Within each ethnic group, the ability of SGA and LGA (exposure) to predict the outcomes was assessed. Sensitivity, specificity, positive predictive value (PPV) and negative predictive value (NPV) were calculated for each of the three charts’ SGA and LGA cut-offs. Receiver operating characteristics (ROC) and area under the ROC (AUROC) were produced to summarise the diagnostic performance of the respective cut-offs. As more than one diagnostic test (BiB vs UK-WHO cut-off; BiB vs GROW, etc) was tested on the same individual, a comparison of AUROCs between charts was made using Stata's correlated ROC method, “roccomp”.

The production of the ethnic-specific centiles/z scores was done using ‘LMSchartmaker Light’ V.2.54.32 GROW centiles were produced using the ‘Customised Centile Calculator’ V.6.7 software from the Perinatal Institute.33 All other analyses were conducted in Stata/IC V.12.1.

Results

Table 1 provides descriptive statistics for the 8428 infants and mothers in the sample who had cut-offs from all three charts. There was a similar distribution of males and females within each of the ethnic groups. Pakistani infants were born, on average, approximately 1.25 days earlier than White British infants and were around 220 g lighter. Pakistani mothers were approximately 4.4 cm smaller, 7 kg lighter and 1 year older than White British mothers.

Table 1

Maternal and infant characteristics (percentages rounded to nearest whole number (1 dp. when close to zero))

Online supplementary table S1 lists the LMS values by gestation, sex and ethnic group, with median birth weights for Pakistani males being 4.8–11.6% lighter than those for White British males. For females, the differences between ethnicities ranged from 5.1% to 15%. The numbers of births delivered at each gestational age (to the nearest week) are shown in online supplementary table S2 (based on n=9102). To see how well the BiB centiles summarised the distribution, the expected and observed percentages of infants lying above each centile can be seen in online supplementary table S3. The maximum deviation from the expected percentages was 0.78% (Pakistani infants above the 75th centile) and so the centiles summarised the distribution well.

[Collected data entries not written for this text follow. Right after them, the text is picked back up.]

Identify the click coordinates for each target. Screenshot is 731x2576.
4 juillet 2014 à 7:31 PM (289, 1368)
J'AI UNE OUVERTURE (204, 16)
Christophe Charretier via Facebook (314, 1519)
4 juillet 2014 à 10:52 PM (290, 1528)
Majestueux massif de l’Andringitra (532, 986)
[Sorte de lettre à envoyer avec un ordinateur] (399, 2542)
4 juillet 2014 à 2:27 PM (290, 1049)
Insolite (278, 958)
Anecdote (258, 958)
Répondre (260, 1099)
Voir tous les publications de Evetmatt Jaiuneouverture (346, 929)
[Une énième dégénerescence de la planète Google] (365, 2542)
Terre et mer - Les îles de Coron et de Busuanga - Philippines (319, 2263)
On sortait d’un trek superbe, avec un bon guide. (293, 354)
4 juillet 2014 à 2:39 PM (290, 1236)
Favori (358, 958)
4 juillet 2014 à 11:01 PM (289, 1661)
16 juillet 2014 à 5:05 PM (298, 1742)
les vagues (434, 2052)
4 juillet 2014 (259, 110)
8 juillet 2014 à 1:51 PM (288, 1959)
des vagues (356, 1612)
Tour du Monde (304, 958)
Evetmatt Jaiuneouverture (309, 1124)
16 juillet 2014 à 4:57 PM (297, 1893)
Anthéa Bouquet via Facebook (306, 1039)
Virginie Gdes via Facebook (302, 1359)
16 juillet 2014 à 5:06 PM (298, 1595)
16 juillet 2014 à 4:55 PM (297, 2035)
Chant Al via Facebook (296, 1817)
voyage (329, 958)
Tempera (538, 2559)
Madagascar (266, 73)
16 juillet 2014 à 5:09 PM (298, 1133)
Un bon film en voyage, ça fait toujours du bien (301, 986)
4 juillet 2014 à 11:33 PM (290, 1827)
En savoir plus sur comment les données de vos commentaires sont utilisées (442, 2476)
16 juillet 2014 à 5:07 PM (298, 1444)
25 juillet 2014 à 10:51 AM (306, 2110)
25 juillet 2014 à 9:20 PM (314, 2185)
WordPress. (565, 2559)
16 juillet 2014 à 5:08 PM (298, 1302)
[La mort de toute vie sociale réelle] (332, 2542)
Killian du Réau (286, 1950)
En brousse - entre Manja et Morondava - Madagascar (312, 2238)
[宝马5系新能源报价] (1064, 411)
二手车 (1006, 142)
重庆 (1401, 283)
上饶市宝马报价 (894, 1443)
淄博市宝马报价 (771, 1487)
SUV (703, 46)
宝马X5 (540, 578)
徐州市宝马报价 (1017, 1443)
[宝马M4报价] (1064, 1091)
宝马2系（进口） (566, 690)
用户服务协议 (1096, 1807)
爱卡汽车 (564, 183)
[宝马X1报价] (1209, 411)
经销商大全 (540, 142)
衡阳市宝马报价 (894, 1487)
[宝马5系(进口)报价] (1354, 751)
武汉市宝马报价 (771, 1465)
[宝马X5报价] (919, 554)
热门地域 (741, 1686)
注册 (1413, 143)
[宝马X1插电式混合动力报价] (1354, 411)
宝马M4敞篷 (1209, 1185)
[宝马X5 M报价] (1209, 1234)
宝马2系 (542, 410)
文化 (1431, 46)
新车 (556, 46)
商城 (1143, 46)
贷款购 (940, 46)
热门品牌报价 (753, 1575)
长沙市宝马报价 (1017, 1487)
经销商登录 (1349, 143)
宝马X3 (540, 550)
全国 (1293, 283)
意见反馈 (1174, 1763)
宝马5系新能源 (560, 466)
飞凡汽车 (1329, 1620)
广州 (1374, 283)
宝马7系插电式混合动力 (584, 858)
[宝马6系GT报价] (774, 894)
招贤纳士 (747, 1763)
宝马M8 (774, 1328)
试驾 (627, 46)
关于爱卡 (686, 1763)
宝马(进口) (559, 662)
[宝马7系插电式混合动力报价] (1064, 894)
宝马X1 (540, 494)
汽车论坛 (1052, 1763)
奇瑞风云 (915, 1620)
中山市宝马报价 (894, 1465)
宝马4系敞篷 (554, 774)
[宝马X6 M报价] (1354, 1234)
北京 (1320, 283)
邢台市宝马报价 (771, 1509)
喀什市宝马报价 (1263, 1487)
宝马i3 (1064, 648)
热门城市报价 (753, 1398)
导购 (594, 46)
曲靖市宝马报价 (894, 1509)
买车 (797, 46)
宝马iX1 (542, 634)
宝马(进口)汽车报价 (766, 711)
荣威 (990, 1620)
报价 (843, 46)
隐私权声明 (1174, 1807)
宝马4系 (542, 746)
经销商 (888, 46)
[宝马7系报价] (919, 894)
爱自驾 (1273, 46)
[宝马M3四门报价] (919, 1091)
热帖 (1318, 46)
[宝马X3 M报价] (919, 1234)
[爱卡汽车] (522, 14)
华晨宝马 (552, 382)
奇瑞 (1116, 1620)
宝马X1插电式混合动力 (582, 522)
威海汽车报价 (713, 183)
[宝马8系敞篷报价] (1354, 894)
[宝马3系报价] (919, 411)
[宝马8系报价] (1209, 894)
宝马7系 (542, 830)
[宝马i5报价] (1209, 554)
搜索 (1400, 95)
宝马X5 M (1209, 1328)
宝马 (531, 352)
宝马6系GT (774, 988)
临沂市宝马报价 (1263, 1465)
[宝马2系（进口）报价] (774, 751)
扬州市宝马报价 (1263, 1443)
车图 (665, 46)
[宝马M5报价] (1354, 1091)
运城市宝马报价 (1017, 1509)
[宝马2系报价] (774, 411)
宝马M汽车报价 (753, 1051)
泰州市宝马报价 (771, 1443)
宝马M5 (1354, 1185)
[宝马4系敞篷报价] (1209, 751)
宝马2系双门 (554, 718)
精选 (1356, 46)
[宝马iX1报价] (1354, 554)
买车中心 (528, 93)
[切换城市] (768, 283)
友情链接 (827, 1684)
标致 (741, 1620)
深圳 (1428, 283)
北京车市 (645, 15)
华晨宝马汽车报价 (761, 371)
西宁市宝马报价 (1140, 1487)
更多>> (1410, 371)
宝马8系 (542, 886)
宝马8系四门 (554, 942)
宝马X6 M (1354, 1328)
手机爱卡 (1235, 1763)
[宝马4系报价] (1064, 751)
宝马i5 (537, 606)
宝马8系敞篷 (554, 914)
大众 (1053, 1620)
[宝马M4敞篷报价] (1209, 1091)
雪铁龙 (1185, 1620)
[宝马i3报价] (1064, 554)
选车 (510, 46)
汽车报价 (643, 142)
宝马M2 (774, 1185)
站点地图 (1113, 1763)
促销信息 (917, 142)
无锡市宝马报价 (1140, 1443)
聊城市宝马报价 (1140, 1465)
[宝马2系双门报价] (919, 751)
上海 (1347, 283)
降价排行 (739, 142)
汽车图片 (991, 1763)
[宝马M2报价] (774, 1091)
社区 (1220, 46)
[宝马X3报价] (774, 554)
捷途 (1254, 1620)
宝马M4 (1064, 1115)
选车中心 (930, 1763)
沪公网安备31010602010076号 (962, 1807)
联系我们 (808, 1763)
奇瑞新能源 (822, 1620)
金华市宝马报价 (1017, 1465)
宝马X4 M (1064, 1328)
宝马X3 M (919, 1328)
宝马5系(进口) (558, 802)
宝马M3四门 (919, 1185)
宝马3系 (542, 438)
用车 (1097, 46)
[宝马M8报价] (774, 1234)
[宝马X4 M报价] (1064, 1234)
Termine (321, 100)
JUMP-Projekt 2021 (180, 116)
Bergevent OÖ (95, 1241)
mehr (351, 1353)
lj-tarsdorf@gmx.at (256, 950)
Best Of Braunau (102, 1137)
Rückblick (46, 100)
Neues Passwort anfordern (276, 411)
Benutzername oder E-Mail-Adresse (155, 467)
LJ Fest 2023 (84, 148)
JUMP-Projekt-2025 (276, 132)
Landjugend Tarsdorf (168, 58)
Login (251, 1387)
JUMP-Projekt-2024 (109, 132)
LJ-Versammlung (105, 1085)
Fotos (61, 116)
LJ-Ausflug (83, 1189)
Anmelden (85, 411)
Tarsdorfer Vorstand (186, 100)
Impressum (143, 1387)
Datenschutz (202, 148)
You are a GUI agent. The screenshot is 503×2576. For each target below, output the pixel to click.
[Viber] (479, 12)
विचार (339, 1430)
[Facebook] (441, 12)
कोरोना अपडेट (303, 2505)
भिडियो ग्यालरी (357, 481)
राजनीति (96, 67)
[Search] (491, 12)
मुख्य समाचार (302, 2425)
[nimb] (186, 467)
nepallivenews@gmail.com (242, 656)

Prevalence of SGA/LGA and RR

Figures 14 display Venn diagrams showing the frequencies of SGA and LGA classifications for both Pakistani and White British infants, with each circle representing a different chart.

Figure 1

Venn diagram of SGA classification in Pakistani infants (SGA, small-for-gestational age; BiB, Born in Bradford).

Figure 2

Venn diagram of LGA classification in Pakistani infants (LGA, large-for-gestational age; GROW, gestation-related optimal weight; BiB, Born in Bradford).

Figure 3

Venn diagram of SGA classification in White British infants (SGA, small-for-gestational age; GROW, gestation-related optimal weight; BiB, Born in Bradford).

Figure 4

Venn diagram of LGA classification in White British infants (LGA, large-for-gestational age; GROW, gestation-related optimal weight; BiB, Born in Bradford).

BiB versus UK-WHO

Using the UK-WHO centile charts compared with the BiB, a further 133% (n=593) of Pakistani and 2.0% (n=78) of White British infants born between 32 and 42 weeks would have been classified as SGA. At the other end of the distribution, 6.8% (n=304) and 1.6% (n=64) of LGA Pakistani and White British infants, respectively, would not have been identified using the UK-WHO thresholds. Online supplementary tables S4 and S5 list the prevalence of SGA and LGA by week for each ethnic group (sexes pooled).

BiB versus GROW

Using the GROW centile charts compared with the BiB, 407 (9.2%) and 355 (8.9%) more Pakistani and White British infants, respectively, would have been classified as SGA. In terms of LGA, 245 (5.5%) and 203 (5.2%) fewer Pakistani and White British infants, respectively, would have been identified using the GROW charts. Online supplementary tables S6 and S7 list the prevalence of SGA and LGA by week for each ethnic group.

Diagnostic accuracy of the BiB, UK-WHO and GROW SGA and LGA cut-offs to predict adverse delivery and neonatal outcomes

Table 2 shows the prevalence of the neonatal and delivery outcomes, along with numbers with missing data. The prevalence of shoulder dystocia, low Apgar scores (1 and 5 min) and admission to the NNU did not differ significantly between the two ethnic groups. Hypothermia was significantly more common in Pakistani infants, however. The three delivery outcomes (induction of labour, caesarean section and assistance during labour) were either borderline or significantly different between the two groups, with Pakistani gravidas displaying lower prevalence of all three. White British infants also had a significantly higher prevalence of both the SGA-specific and LGA-specific composites.

Table 2

Prevalence of outcomes and numbers of overall sample with missing data (n, with % to 1 dp.)

Pakistani infants

Of the 14 outcomes, only the prediction of shoulder dystocia was predicted with an AUROC greater than 0.6 on each of the three charts (BiB 0.70, UK-WHO 0.62, GROW 0.67). For the 13 other outcomes, AUROCS ranged from 0.48 to 0.61. Table 3 lists sensitivity, specificity, PPV, NPV and AUROCs for those outcomes which were predicted significantly or borderline significantly (p<0.1) differently between the charts, at the 10th and 90th centile.

Table 3

Pakistani origin infants

BiB versus UK-WHO

The BiB chart achieved AUROC values which were statistically significantly (or borderline significantly) better than the UK-WHO chart for six of the outcomes: shoulder dystocia; low Apgar score at 1 min; induction of labour for LGA infants; caesarean section for LGA infants; admission to the NNU for SGA infants and the LGA-specific composite outcome. For the prediction of hypothermia, the UK-WHO 10th centile obtained a significantly better AUROC than that of the BiB chart.

BiB versus GROW

The BiB chart significantly improved prediction of: low Apgar score at 1 min; induction of labour for LGA infants; and assistance during labour for SGA deliveries, compared with the GROW chart. The GROW chart provided significantly (or borderline significantly) better prediction for hypothermia and assistance during labour for LGA deliveries.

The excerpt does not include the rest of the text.